Design for HTTP client form login and scraping
I want to make multiple HTTP requests using the same set of cookies. Should I call client.getPage a lot thus creating multiple factories to do this? Should I subclass the HTTPClientFactory and put logic in there? I am kinda lost on how to attack this. I want the program to login to a site and run some scraping on it. Regards, David Bern
On Mon, 27 Jul 2009 01:05:21 -0500, David Bern <odie5533@gmail.com> wrote:
I want to make multiple HTTP requests using the same set of cookies. Should I call client.getPage a lot thus creating multiple factories to do this?

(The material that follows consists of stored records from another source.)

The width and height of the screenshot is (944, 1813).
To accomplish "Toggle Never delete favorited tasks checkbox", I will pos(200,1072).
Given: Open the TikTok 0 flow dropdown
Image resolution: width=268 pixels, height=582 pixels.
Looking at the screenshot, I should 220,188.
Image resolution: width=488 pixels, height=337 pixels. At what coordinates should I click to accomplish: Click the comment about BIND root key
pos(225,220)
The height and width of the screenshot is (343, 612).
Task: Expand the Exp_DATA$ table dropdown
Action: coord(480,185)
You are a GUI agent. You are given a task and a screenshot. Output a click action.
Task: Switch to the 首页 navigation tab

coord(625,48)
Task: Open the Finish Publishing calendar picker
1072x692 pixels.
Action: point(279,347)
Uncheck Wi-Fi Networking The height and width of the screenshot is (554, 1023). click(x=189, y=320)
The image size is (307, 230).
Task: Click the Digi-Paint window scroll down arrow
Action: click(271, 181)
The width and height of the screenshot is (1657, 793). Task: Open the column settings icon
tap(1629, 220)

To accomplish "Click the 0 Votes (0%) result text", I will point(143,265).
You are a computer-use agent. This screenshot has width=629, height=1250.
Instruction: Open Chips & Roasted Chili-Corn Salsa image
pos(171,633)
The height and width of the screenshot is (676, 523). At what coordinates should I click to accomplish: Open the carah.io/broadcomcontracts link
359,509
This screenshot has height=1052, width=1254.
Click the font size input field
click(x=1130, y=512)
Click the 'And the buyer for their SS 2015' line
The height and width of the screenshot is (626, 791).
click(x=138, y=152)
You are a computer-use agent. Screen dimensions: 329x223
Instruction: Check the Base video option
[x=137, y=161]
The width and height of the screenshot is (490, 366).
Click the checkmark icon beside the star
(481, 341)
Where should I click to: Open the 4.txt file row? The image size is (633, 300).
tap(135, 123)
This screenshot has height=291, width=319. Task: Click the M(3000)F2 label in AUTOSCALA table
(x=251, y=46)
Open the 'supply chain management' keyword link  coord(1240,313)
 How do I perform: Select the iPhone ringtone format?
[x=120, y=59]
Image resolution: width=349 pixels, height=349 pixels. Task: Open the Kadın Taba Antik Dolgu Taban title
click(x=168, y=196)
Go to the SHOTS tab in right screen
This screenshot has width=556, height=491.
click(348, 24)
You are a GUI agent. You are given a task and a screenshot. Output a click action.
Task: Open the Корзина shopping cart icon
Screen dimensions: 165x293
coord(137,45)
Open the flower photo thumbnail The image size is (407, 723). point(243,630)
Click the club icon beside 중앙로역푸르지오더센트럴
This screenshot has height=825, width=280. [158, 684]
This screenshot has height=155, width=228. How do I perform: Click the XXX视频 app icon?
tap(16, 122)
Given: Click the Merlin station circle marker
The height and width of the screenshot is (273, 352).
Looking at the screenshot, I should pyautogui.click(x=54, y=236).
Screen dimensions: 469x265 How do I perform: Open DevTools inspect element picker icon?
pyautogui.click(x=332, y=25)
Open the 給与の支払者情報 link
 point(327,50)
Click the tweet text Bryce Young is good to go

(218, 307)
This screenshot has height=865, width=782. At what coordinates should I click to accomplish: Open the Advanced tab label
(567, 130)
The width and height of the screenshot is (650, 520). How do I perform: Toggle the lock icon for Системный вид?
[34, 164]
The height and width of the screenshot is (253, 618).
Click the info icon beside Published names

This is probably the right approach for the near term. If you're worried about the overhead of creating a lot of factories, I don't think you should. Creating these objects isn't very expensive (particularly compared to parsing html). Jean-Paul
On Mon, Jul 27, 2009 at 8:01 AM, Jean-Paul Calderone<exarkun@divmod.com> wrote:
On Mon, 27 Jul 2009 01:05:21 -0500, David Bern <odie5533@gmail.com> wrote:
I want to make multiple HTTP requests using the same set of cookies. Should I call client.getPage a lot thus creating multiple factories to do this?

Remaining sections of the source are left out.